Posts tagged with Kancare
Gov. Sam Brownback on Friday announced that federal officials have approved a waiver request to implement sweeping changes to the Kansas Medicaid system.
Kansas has already awarded three contracts to managed care organizations to run the Medicaid program, which provides health care coverage to 380,000 poor and disabled residents.
Known as KanCare, the Brownback administration has said the changes will help control care costs and improve care.
The new system will be in effect Jan. 1.
In a split vote along party lines, a legislative committee on Thursday rejected pleas from advocates for the elderly and those with disabilities for a delay in implementation of Gov. Sam Brownback's plan to privatize the Medicaid program, which serves nearly 400,000 Kansans.
State Rep. Barbara Ballard, D-Lawrence, sought to delay the proposed Jan.1 startup of KanCare by six months to July 1. "I'm still not convinced that they are ready," Ballard said.
But Republicans on the committee said the state has devoted a lot of time and effort to starting KanCare on Jan. 1 and pushing that back would cause confusion.
"To move that date now would be very inappropriate," said state Rep. David Crum, R-Augusta, who is chairman of the House-Senate Committee on Home and Community Based Services.
Ballard's motion to delay implementation failed 2-3. Joining Ballard was state Rep. Jerry Henry, D-Cummings. Voting against Ballard's motion were Crum, state Sen. Carolyn McGinn, R-Sedgwick, and state Rep. Peggy Mast, R-Emporia.
Under KanCare, the state's current Medicaid system will be switched over to three managed care plans run by private insurance companies. Medicaid is a nearly $3 billion per year state and federally funded program that provides health care to poor and disabled Kansans. The changes must be approved by the federal Centers for Medicare and Medicaid Services before it can be implemented, and the Brownback administration has been shooting for Jan. 1 approval.
Earlier Thursday, advocates for those with disabilities, children and the elderly said that the switchover in 54 days was too fast.
"We believe such an aggressive timeline, with little oversight, for an untested system will place many of the state's frailest and most vulnerable residents into a long-term managed care program that we believe the state is not ready to operate," said David Wilson, the immediate past president and current lead volunteer for AARP Kansas.

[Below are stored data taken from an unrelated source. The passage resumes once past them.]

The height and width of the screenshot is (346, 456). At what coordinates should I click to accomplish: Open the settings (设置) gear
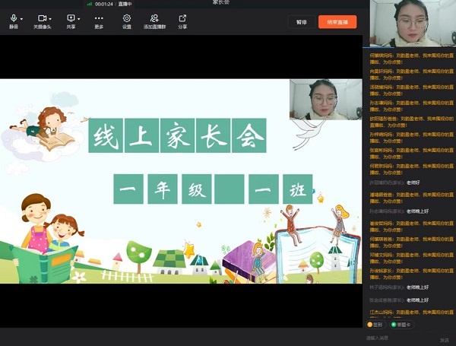[x=126, y=20]
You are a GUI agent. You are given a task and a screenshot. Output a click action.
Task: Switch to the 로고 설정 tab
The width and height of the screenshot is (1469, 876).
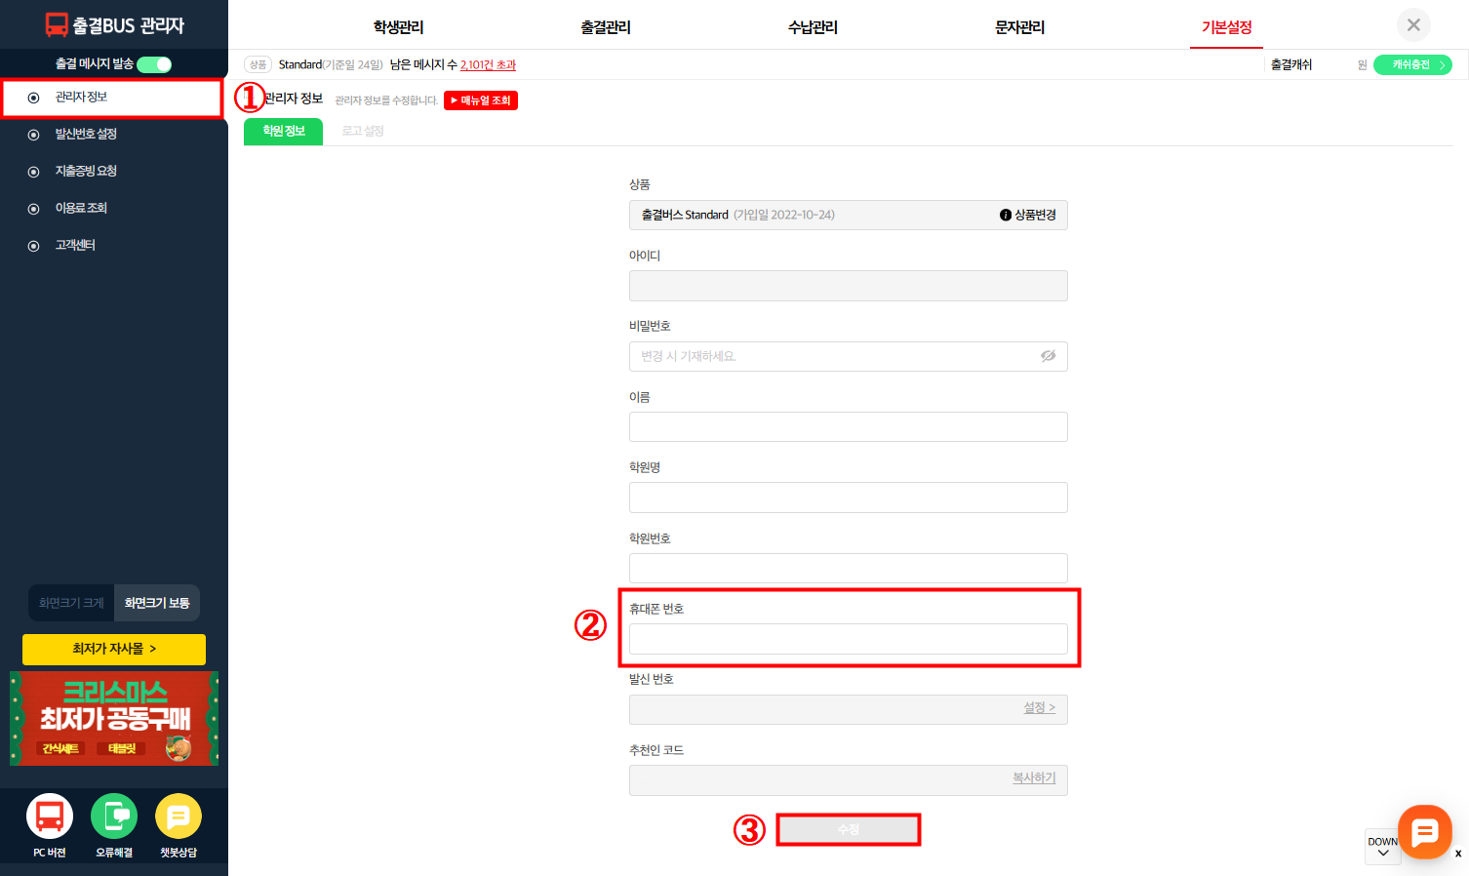(x=363, y=131)
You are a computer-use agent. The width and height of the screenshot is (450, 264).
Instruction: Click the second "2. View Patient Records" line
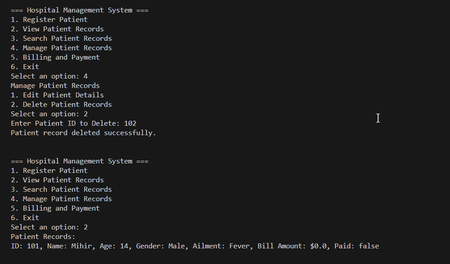57,180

Tom Laing, executive director of InterHab, which advocates for those with disabilities, said "We are deeply concerned over the evident lack of preparations to oversee a program of such magnitude."
But Kari Bruffett, director of the Health Care Finance Division of the Kansas Department of Health and Environment, said the state was on track.
Bruffett said state officials had "positive and productive meetings with CMS officials" on Oct. 18.
And she said the managed care organizations were ready to deliver Medicaid services.
The Brownback administration has said KanCare will improve health outcomes while saving the state money.